Di tengah pilunya pandemi
Sungguh dilema hati
Terbatas di ujung asa yang baru saja memuncak
Aku butuh bertatap muka
Aku rindu bersua
Aku tak mau hidup di gua
(28) Nestapa Berahi
Cengkrama; Hilang gelak
Sebait kata; Urung bergolak
Sunyi; Mengapit rasa
Kidung sepi; Sesakkan jiwa
Merindu; Sekedar sapa
Sebilah sendu; Membelah kecewa
Retak; Puing tersisa
Jiwa tersentak; Berderak luka
(29) Penyongsong Tuah
Duduk dalam hening,
memenjakan pandangan ke ketinggian angkasa yang baru saja terbuka.
Bibirku rapat terkunci,
namun di dalamnya  kuhidupkan dzikir
untuk mengguncang langit yang telah sunyi.
Langkahku dipimpin shalawat,
berharap setiap bulir kalimatnya menjelma rahmat.

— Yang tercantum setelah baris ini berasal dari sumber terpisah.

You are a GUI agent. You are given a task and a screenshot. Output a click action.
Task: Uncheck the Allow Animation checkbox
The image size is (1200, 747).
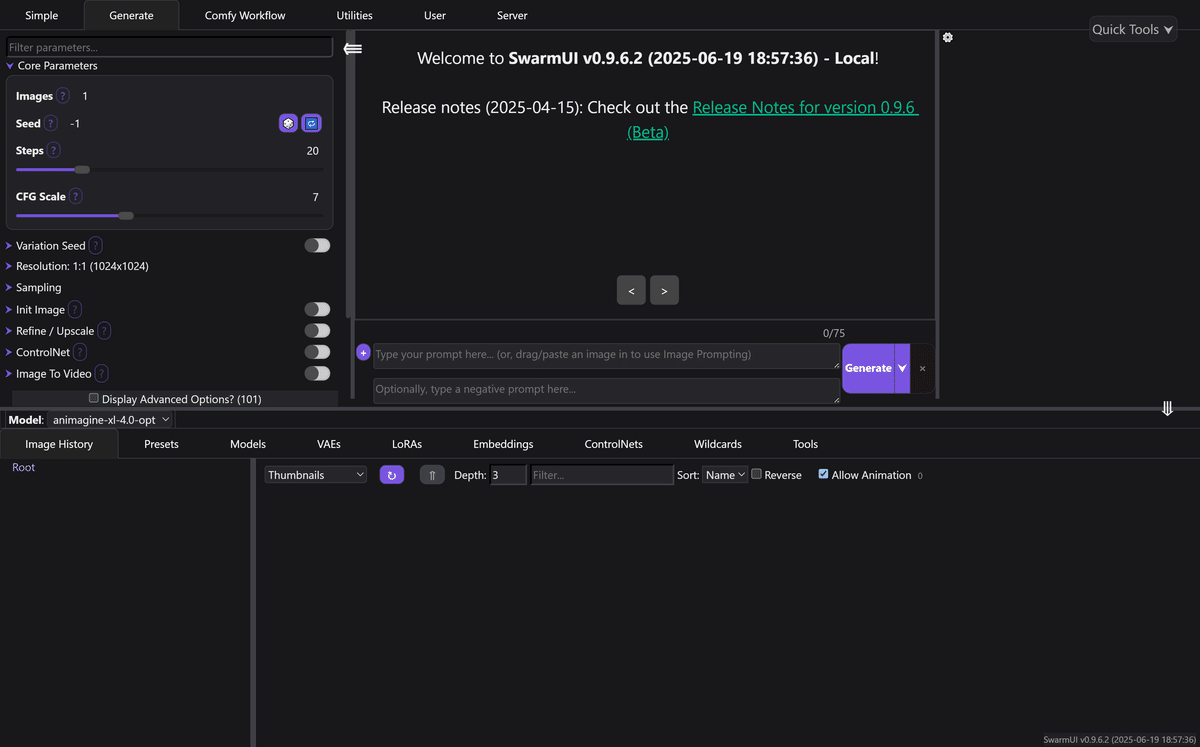tap(824, 474)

Duhai Raja Bumi dan langit,
pemutus maut dan muara segala harapan,
Padamu, sekali lagi kutitipkan Do'a,
bahagiakan dan rahmatilah hidupku.
(30) Usai
"Secarik renjana beriring dengan rencana. Adakah tinta penantian masih lukiskan jingga pada swastamita? Binar menuju malamnya masih terus disambut. Abaikan bias lain yang perlahan masukkan pijarnya. Wahai, waktu. Hampirilah aku, pada titik henti dari jamanika."